The Creation of a Shipping Channel
Gress, one of the largest lumber businesses in the south was established by George Valentine Gress. Gress' planing mill stretched near 1,500 feet along McCoys Creek from the present day CSX "A" Line to Myrtle Avenue. In 1909, Morgan Gress, then company president and son of G.V. Gress, purchased the former Hillman-Sullivan property on McGirts Creek for the construction of a larger mill. That mill opened in 1912 and remained in business until 1955, when it was destroyed by fire. Today, that site is in the heart of Jacksonville's Marina Mile. In later years the McCoys Creek Gress site was operated by a number of industries including Ponsell & Son Lumber Company and Lemacks-Cannon Lumber Company. Today, the Interstate 95/10 interchange consumes a part of the old planing mill property and the remaining land has reverted back to natural forestry
Despite their similarities, there was a significant difference in the surrounding context of the two creeks. While residential uses primarily lined Hogans Creek, McCoys Creek featured more heavy industrial and railroad uses. Some of the earliest industries lining McCoys Creek in the late 19th century included the E.E. Cain Sawmill, and George Valentine Gress' Gress Manufacturing Company. Of interesting note, G.V. Gress donated the animals to start of the Atlanta Zoo in Grant Park and his house was the original Tara of "Gone with the Wind." To better promote commerce along the waterway, Craig designed the channel to allow the creek to serve as an 36' wide inland waterway for sport boating and barges, drawing five feet of water, to ship products from adjacent industries.
Newly completed McCoys Creek bulkhead and Riverside Avenue culvert in 1930.

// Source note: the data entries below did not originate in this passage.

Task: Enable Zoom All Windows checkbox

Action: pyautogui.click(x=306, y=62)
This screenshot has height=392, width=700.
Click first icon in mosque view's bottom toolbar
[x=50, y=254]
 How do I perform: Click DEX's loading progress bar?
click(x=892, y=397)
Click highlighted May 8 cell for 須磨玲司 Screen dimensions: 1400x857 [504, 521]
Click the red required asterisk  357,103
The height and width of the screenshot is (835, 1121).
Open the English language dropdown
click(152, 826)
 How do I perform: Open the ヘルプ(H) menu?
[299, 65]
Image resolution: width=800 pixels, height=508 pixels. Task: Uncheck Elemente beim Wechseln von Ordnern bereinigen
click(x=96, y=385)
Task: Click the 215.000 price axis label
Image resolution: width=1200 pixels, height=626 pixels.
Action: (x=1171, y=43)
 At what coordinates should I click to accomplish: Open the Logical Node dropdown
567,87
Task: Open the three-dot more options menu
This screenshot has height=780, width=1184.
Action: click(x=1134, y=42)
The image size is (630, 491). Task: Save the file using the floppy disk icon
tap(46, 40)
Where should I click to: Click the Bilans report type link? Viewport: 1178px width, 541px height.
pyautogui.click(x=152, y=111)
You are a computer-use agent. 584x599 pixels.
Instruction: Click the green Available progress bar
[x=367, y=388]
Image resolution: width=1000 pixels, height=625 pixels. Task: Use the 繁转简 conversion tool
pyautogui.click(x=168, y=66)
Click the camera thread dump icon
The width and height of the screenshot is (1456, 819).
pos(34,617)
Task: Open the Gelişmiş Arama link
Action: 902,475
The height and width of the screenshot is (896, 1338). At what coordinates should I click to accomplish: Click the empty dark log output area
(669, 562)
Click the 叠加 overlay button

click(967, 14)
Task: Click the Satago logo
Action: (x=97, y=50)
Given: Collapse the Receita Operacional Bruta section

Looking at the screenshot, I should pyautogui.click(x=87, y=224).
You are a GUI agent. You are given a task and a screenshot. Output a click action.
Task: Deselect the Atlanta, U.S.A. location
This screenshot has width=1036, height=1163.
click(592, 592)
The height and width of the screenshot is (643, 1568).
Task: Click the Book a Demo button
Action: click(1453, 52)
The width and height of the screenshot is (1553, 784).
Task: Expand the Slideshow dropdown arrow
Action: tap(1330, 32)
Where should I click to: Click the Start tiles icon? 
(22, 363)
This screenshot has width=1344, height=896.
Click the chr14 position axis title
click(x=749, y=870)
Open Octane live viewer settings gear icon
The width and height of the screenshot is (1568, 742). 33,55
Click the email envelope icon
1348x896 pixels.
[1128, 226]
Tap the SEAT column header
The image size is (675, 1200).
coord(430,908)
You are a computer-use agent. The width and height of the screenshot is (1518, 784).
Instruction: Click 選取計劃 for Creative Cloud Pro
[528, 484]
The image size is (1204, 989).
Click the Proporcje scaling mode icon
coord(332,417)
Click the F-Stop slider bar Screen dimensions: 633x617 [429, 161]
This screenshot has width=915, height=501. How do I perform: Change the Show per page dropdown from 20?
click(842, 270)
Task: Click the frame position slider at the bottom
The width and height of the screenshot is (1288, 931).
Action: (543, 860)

Both the Hogans and McCoys Creek Improvement Projects were manifestations of the City Beautiful Movement in Jacksonville. The City Beautiful Movement was an urban planning reform philosphy that flourished during the 1890s and early 1900s. The movement emerged in response to the 1893 World's Columbian Exposition in Chicago. The fundamental idea was that the city was no longer a symbol of economic development and industrialization, but could now be seen as enhancing the aesthetic environment of its many inhabitants. However, City Beautiful was not solely concerned with aesthetics. The term beautility derived from the American City Beautiful philosophy, meant that the beautification of a city must also be functional. When it came to McCoys Creek, Craig's design intended to control flooding and eliminate health hazards while also serving as the centerpiece for a linear greenway and inland shipping channel to stimulate economic development.
After Dr. M.B. Herlong, chairman of the city commission, signed a $415,000 contract with the Walter J. Bryson Company to channelize the creek, work commenced on December 27, 1928. As a part of the project, new stayed-girder and reinforced concrete bridges at Edison, Fitzerald, King, Leland, Myrtle, and Stockton Streets replaced againg 19th century wood-frame bridges over the mendering creek. In addition, 29 acres of wetlands and former creek bed were filled to become a two-mile linear public park. Known as McCoys Park, the green space also included the construction of the two-mile McCoys Creek Boulevard. Furthermore, near the heavily developed St. Johns River waterfront, an 800' long concrete culvert was constructed to reroute the channelized creek under the Jacksonville Traction Company car barn and the Atlantic Coast Line Railway's terminal.